── PROVIDED PASSAGE

Tennessee lawmakers need our help as session begins

The majority of Hamilton County's state lawmakers will begin the new 109th Tennessee General Assembly session on Tuesday with vim and vinegar. But they need our help to clear their thinking.

Five of our lawmakers -- as indicated by their comments last week at the Chattanooga Times Free Press -- have doubts about casting a sure vote for Volkswagen's expected $300 million in SUV-expansion incentives.

More concerning, however, is that four of the five members of our visiting delegation -- Republicans Bo Watson, Todd Gardenhire, Mark Gravitt and Mike Carter -- also had obvious contempt for local officials' calls to fully fund the state's Hamilton County BEP school allocation.

And, our lawmakers said they are dubious of why they should vote for Gov. Bill Haslam's Insure Tennessee plan that would return our federal tax dollars to Tennessee under the Affordable Care Act to expand Medicaid -- known in the Volunteer State as TennCare.

────

### EXERCISE:
Could you revise the editorial on Tennessee lawmakers, starting with "Five of our" and going on through "in SUV-expansion incentives.", so that "incentives" becomes "subsidies"?

── AVAILABLE DATA

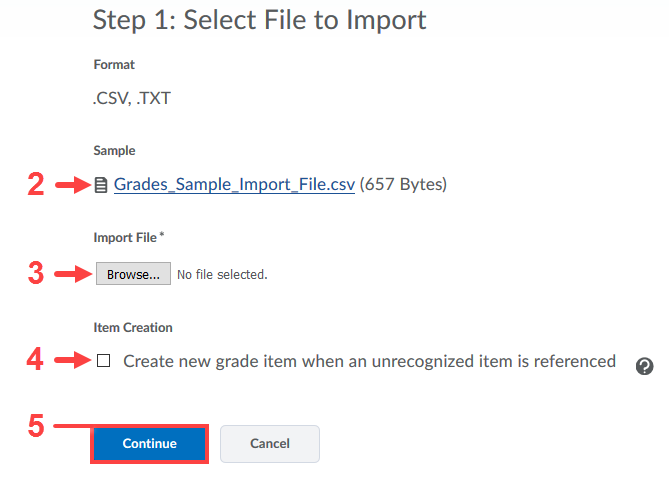
Task: Click the red arrow pointing to Browse
Action: (x=72, y=273)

────

### REPLY:
Five of our lawmakers -- as indicated by their comments last week at the Chattanooga Times Free Press -- have doubts about casting a sure vote for Volkswagen's expected $300 million in SUV-expansion subsidies.